As medicine’s most complex test becomes more widely used, patients are asking questions about what it will mean for them and their families.
We asked genetic counsellor Ivan Macciocca for his perspectives on genomic testing in healthcare.
Ivan, tell us about your role.
I am the Principal Genetic Counsellor at Victorian Clinical Genetics Services. I work with families who may have a genetic condition. My role is to talk to them about what the condition is, what genetic testing options exist, and what impact that might have for the person being tested or their broader family.
It’s a great career and I’ve been doing it for about 20 years. Genetics feels like it’s changing every day – when I started out, I never thought we’d get to the point of being able to sequence a person’s whole genome. It’s been amazing to see how these developments have improved the way we can help families with genetic health issues.

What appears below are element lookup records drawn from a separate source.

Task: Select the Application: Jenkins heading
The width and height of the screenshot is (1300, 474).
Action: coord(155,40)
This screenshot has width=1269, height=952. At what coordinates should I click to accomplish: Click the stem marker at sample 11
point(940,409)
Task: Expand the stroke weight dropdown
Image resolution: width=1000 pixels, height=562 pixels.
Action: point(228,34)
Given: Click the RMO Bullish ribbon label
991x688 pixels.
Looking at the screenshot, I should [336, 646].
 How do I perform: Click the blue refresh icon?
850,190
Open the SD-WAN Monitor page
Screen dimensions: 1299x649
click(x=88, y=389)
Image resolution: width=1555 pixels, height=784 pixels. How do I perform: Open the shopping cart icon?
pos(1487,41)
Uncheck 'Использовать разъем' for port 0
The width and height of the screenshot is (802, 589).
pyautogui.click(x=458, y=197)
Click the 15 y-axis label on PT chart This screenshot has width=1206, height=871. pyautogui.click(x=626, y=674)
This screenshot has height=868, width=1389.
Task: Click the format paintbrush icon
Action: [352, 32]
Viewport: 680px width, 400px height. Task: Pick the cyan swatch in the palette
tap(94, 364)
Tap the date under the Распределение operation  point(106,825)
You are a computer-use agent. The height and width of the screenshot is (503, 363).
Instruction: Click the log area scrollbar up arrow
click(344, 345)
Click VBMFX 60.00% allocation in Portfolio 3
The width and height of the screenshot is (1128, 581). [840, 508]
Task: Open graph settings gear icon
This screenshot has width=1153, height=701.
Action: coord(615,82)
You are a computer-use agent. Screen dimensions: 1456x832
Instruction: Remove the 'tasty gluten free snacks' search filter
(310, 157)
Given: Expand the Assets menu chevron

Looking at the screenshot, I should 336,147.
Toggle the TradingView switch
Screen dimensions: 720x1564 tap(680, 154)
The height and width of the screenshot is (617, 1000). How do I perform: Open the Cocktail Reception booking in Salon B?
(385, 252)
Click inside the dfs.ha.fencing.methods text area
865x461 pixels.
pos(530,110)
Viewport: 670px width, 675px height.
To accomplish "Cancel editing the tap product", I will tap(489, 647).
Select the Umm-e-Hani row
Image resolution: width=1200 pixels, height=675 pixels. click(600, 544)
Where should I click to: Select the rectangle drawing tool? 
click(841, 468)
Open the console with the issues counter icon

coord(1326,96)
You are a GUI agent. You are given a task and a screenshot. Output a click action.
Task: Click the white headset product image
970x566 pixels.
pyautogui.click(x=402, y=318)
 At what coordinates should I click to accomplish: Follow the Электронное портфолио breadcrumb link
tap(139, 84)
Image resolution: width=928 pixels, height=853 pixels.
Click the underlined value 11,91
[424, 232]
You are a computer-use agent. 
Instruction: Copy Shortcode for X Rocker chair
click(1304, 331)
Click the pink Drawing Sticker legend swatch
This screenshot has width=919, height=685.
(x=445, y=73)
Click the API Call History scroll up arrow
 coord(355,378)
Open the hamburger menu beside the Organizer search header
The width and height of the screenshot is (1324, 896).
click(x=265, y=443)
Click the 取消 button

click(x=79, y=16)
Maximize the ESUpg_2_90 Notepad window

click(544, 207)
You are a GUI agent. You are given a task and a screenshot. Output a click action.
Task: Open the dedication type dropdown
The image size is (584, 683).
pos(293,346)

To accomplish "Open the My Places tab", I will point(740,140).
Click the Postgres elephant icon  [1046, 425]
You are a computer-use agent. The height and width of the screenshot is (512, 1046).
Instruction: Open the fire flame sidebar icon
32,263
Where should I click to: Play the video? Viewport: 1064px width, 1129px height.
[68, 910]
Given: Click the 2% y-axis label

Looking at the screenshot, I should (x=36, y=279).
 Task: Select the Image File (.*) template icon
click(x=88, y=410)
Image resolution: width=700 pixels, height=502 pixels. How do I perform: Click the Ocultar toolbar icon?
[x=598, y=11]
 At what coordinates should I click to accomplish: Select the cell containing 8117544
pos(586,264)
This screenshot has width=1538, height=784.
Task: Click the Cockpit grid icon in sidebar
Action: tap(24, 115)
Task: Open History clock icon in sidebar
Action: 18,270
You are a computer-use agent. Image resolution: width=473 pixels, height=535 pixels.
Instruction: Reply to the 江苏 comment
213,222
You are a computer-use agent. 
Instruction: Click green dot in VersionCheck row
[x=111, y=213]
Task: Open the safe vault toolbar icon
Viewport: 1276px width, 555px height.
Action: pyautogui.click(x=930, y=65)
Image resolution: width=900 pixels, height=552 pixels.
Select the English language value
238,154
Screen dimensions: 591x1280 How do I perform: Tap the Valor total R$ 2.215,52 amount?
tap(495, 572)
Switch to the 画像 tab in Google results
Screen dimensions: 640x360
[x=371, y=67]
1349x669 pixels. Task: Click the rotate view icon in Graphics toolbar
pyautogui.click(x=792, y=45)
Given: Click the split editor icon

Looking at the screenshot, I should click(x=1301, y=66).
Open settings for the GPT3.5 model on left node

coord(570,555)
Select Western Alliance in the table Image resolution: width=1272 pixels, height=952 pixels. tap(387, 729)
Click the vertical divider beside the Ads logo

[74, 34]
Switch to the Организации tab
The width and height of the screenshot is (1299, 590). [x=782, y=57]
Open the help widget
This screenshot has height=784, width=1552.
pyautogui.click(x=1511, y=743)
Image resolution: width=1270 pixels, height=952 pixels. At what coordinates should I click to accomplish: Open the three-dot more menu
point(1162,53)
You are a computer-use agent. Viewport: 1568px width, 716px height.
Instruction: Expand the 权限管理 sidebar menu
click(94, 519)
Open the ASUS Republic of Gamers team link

Why might a doctor recommend that a patient gets a genomic test?
A lot depends on what’s happening for the patient. For example, a doctor might think it’s a good idea to get a genomic test because the patient has presented with a range of different issues, and they suspect an underlying genetic cause.
A genomic test may help identify that cause, and provide answers to the patient or family. It could also inform treatment or management strategies – to use cancer as an example, genomic testing can help focus the treatment for that cancer. Or for a child with a suspected syndrome, the information from the test could help the patient get access to services like physiotherapy or speech therapy – or even help them find a support group for their specific condition.
But if I had to summarise – it’s finding an explanation for the experience the patient is going through, trying to optimise the care they’re getting, and directing treatment in some circumstances.
What is genomics?
Learn about how genomics is changing healthcare and what’s involved in a genomic test.
Should you ever ask your doctor for a genomic test?
I mean, why not? It’s something for patients to explore with their doctor. Genomic testing is getting a lot of momentum and there’s a lot of hope pinned on it.
It’s reasonable for people to ask their doctor if they think a genomic test could help them – but it’s also good to remember that genomic testing is not the answer for all issues that a person might experience. So the dialogue with your doctor is important.
What kind of sample is needed for a genomic test?
It depends on what sort of analysis you’re doing on a patient’s genomic data. The most common sample types would be blood and saliva. For the saliva you can just swab the inside of a patient’s mouth to get the sample.
Do patients have concerns about genomic testing?
Not often at the coal face, to be honest. The majority of people I see just want an answer about their condition.
But there are people who are concerned about what happens to their genetic information. It’s important for health professionals to understand those concerns and what protections are in place – because you don’t want someone who could really benefit from a genomic test to refuse that test because of a misconception.
Insurance is one of the big concerns. Genetic and genomic tests don’t really affect health insurance policies in Australia, because these policies are community rated. But life insurance or death and disability policies can be different, and there’s a lot of discussion about that.
There’s also the chance of finding something you weren’t originally looking for in the patient’s genetic code. These are what we call incidental findings – they may or may not impact a person’s future health or their chances of having a child with a genetic condition in the future. We discuss these things with patients because we want them to be as informed as possible when embarking on this test.
How do you know if genomic testing is right for your family?
Two parents share their thoughts.
What happens if genomic test results impact a person's relatives?
Sometimes a person’s genomic test will find a genetic condition that runs in their family. It may be important for other blood relatives to know that condition exists and to get tested – so they can take steps to prevent or manage the condition.
Most genetic services can help patients communicate this information to their families. For example, I would give my patients a letter to pass on to their relatives. The letter provides information about the condition and invites them to contact us with questions or organise the test. This also allows the relative to discuss the letter with their GP.
But this may not always happen, especially if the genomic test is not done through a genetic service provider, or if family members live interstate or overseas.
I’d encourage anyone who wants to discuss their test results to make contact with a genetic service or get their doctor to refer them to one.
You said you’d seen a lot of change in 20 years. What do you think the future holds for genomic medicine?
I think the future is both exciting and daunting. Genomic testing is going to become much more mainstream, where people can get a genomic test in settings we haven’t explored yet. For example, there could be a time where you put your genomic information into a website, tell it what test you want, and get your pre-test counselling and post-test support via a bot. You’ll ask real questions and get real answers, but there may not be a human involved.
But in the short-to-medium term, we’re already seeing genomic testing being done outside of formal genetics services and across all kinds of specialties. It may even get to the point of being done in general practice in the not-too-distant future.